Friday, June 30, 2017

Grief, good and otherwise, part 1



I kept seeing her. Every time I went to put up one of my fliers, I would see the one of her. In the photo she looks like a teenager, but she’s not—she’s 26, and not an undergrad but a visiting scholar. Maybe it’s because she’s Chinese—people are always pointing out how youthful Asians look, my own mother’s family no exception (there’s a photo of my mother at 50 you wouldn’t even believe). In any case, she’s young and smart and pretty and seems like a nice person, at least from what you could imagine based on a single picture, but I have no idea because I don’t know her and because she’s missing. Her picture is everywhere in this county, even while she seems to be nowhere.

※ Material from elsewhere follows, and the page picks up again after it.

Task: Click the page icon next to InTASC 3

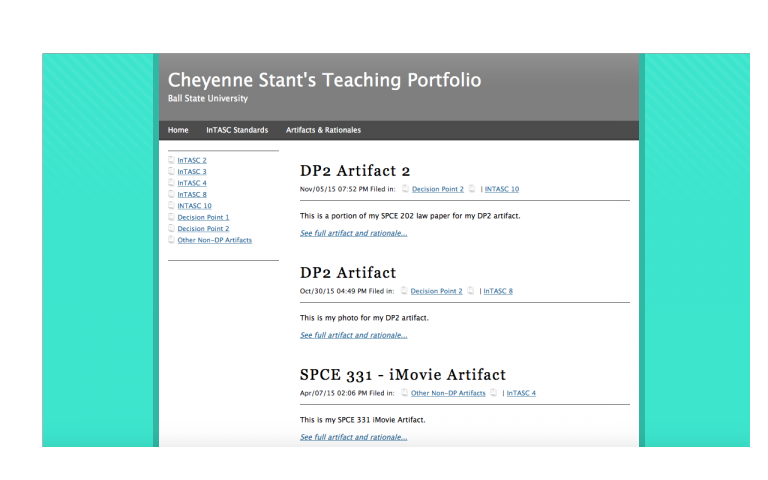Action: coord(171,172)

Of course a person can’t be nowhere. Lost isn’t nonexistent, but that hardly matters. Someone who used to be a part of your life but isn’t any more might as well be in an alternate universe, the one filled with the vast legions of things that, despite lacking a corporeal existence, still manage to pierce their way into this universe, sharply, and hard, and when that happens you are helpless, crying so violently you can barely see the road you’ve been driving back and forth on, looking for a sign.

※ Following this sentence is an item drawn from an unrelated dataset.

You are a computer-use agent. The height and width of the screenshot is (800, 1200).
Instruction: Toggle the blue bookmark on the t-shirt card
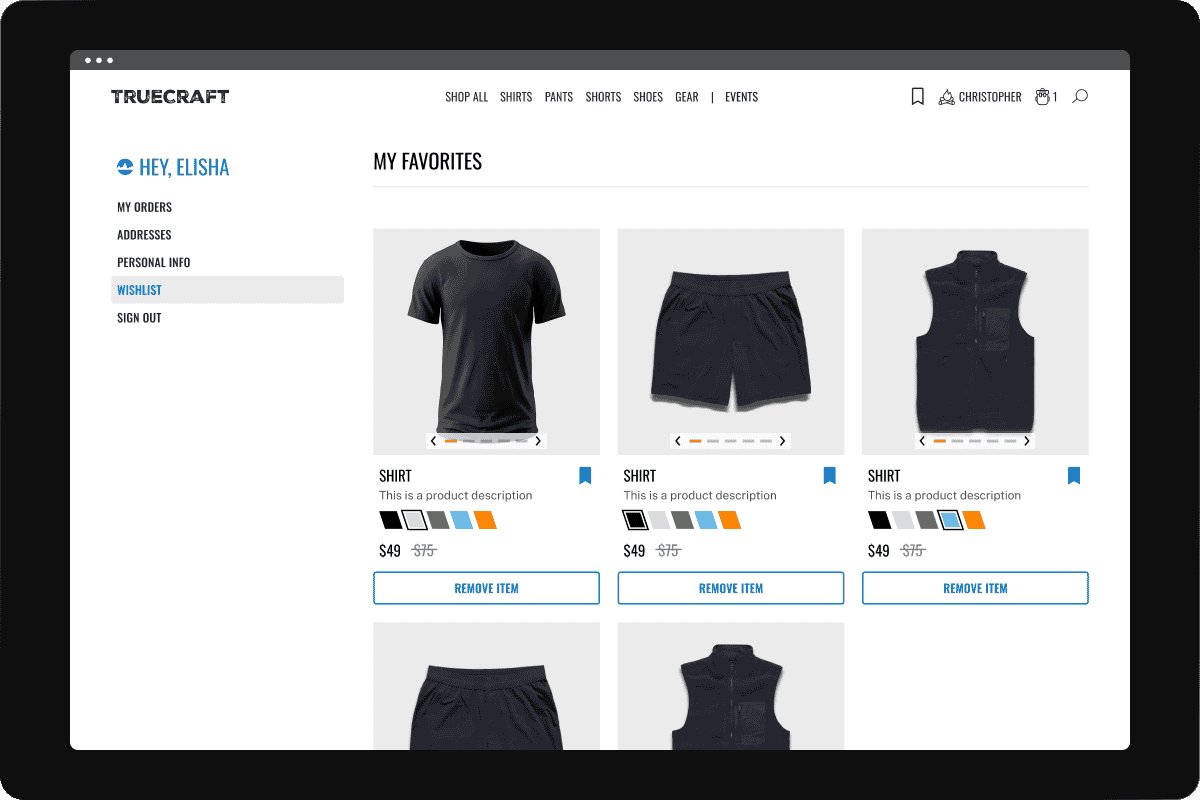pos(585,476)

This blog has become my way of trying to find the positives in life—with the emphasis on my way. In case you just tuned in, I tend to have a rather strong knee-jerk reaction against optimism. If something gives me hope, I’m automatically suspicious of it. Why should life go the way I want it just because I want it that way? Positive aphorisms fill me with contempt that frequently spills over into volcanic rage. If you want to get punched in the neck, just say everything happens for a reason. Don’t get me wrong, positive thinking can be very helpful, and it’s a hell of a lot more enjoyable than negative thinking. Believe it or not, I do not enjoy being miserable. The thing is, terrible things happen to everyone on earth, and all the positivity in the world cannot necessarily either prevent them or turn them into something beneficial. What is the benefit of a young woman being kidnapped? Perhaps there will be increased campus safety initiatives to make sure this never happens again, but the immediate situation is unchanged. She’s missing, and the people who love her are going through hell.

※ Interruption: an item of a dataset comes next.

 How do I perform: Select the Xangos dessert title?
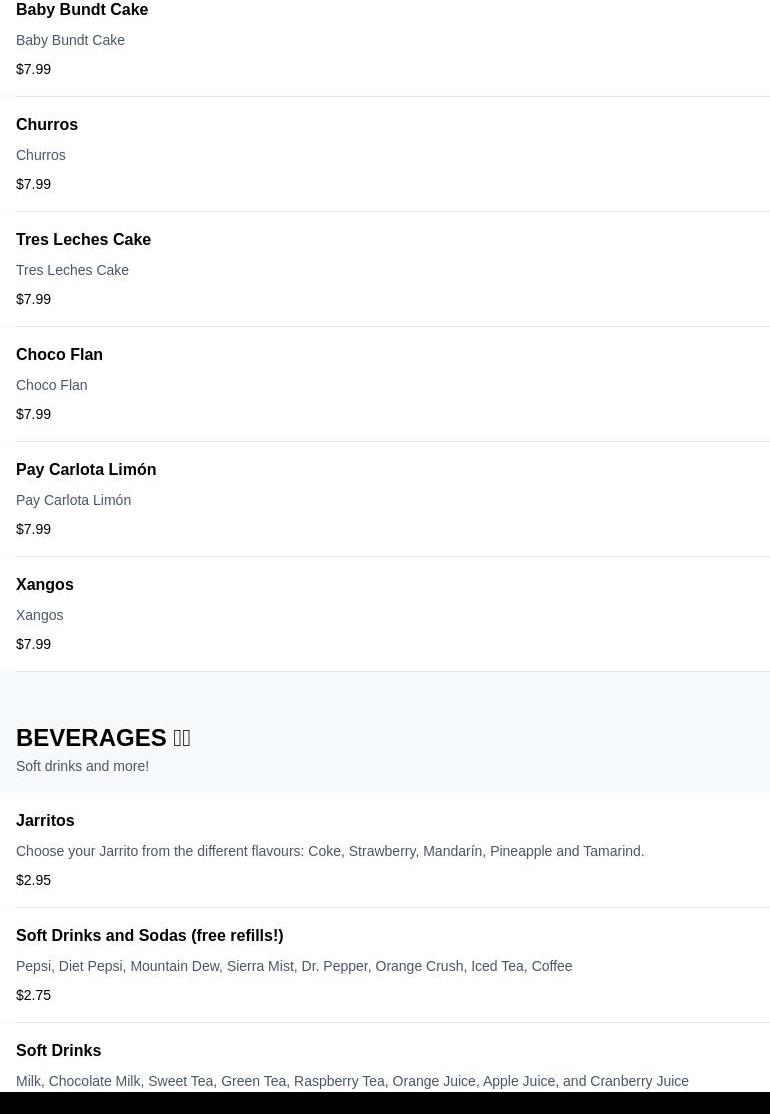(x=45, y=585)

I never wanted to write a post about grief. Not because I was in denial about it, not because I thought I could avoid it, but because I didn’t think there was anything useful to be said. Something that was a part of your life, something you loved, is gone. What more is there to say? I have never been enthralled by the “spectacle of grief,” as media scholars might call it. I do not want to view photos of anguished faces, hands over eyes, heads bowed, bodies trembling, no matter how moving these images may be. Grief is a powerful emotion and powerful emotions are fascinating to human beings, but to what end? It troubles me to see grief manipulated into something else, like anger or hatred. Grief, I believe, is a private, personal thing.

Except that it isn’t. Nothing seems private and personal any more, in an era when if there isn’t a post or a selfie or a tweet, or if there is but nobody “likes” it, it didn’t happen. Moreover, and more importantly, grief has never really been a private concept. Every culture that has ever existed has ways of dealing with mourning, with personal loss, and they frequently involve sharing it with others. The rituals and ceremonies are meant to help ease the burden, to take a person who is rendered helpless with sorrow and give them actions to do, a direction to take. Some sorrows are so huge—that young woman is, after all, someone’s child, and probably always will be a child to them no matter her age—the mourner cannot reasonably be expected to get over them, but at least they can keep from being filled only with emptiness, with missingness, going forward.

So I ended up sort of writing about grief after all, because the fliers I was putting up were about our dog, who is missing, too. She’s a dog, not a young woman, and she’s quite old; realistically she might only have another year. The last I saw her she looked happy in the way only a dog can be, frolicking around the field, wandering after interesting smells, enjoying a lovely day. I am not comforted by this, not yet. I guess I’m still hoping I won’t need to be comforted at all.